A scientific breakthrough that gives hope to patients waiting for organ donation. A pig kidney continues to function 32 days after being transplanted into a brain-dead human, the longest period without rejection observed for such operations, a US scientific team announced Wednesday.
These animal-to-human organ transplants, also called xenografts, are being developed in hopes of addressing the chronic shortage of organ donations. More than 100,000 Americans are currently on the waiting list for an organ transplant, of whom nearly 88,000 are waiting for a kidney.
The transplant in question was performed at NYU Langone Hospital in New York City on July 14 on a brain-dead 57-year-old man. This man received life support after donating his body to science.

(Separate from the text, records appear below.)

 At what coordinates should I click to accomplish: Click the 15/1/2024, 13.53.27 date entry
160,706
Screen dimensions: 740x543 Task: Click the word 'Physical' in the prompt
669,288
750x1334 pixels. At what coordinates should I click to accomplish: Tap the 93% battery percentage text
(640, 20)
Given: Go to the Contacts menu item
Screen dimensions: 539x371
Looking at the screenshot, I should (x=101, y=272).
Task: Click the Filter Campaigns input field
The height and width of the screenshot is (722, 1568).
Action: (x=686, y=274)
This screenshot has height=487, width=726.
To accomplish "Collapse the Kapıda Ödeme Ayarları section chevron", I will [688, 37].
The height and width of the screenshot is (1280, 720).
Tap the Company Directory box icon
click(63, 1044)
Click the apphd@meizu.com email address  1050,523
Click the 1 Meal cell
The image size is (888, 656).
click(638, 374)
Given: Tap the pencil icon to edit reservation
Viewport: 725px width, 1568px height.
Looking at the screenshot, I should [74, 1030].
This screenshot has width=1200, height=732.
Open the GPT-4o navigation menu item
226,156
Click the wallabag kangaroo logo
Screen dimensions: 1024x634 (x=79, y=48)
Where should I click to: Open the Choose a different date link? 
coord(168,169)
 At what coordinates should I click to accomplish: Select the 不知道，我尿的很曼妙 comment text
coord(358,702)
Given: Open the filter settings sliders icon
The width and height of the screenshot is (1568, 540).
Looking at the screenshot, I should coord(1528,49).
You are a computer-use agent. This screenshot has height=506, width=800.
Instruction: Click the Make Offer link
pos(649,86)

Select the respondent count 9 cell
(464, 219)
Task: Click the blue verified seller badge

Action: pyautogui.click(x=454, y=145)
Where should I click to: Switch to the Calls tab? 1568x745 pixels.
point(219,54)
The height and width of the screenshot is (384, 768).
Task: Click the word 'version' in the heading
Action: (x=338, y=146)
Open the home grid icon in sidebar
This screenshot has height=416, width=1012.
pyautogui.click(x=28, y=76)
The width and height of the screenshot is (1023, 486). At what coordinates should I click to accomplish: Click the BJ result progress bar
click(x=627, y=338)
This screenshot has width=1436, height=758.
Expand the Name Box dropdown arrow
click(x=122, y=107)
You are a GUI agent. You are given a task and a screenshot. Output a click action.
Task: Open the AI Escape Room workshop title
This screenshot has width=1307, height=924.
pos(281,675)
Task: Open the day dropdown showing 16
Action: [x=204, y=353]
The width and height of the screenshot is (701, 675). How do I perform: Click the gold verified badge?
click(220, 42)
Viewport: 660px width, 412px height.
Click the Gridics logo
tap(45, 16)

His kidneys were then removed during an operation and replaced with a kidney from a genetically modified pig, so the human body wouldn’t immediately reject the organ.
“There are not enough organs available”
These 32 days represent “the longest period during which a genetically modified pig kidney has functioned in a human,” the hospital said in a press release, indicating that it plans to continue testing for another month.
This team has performed several xenografts in recent years, including the world’s first transplant from a pig kidney to a human, in September 2021.
A pig heart was also transplanted into a living human for the first time by a University of Maryland hospital in 2022. The man died two months after the operation.
“There just aren’t enough organs available for everyone who needs them,” said Dr. Robert Montgomery, director of NYU’s Langone Transplant Institute. “Too many people die due to a lack of available organs. I strongly believe that xenografts are a viable way to change that.”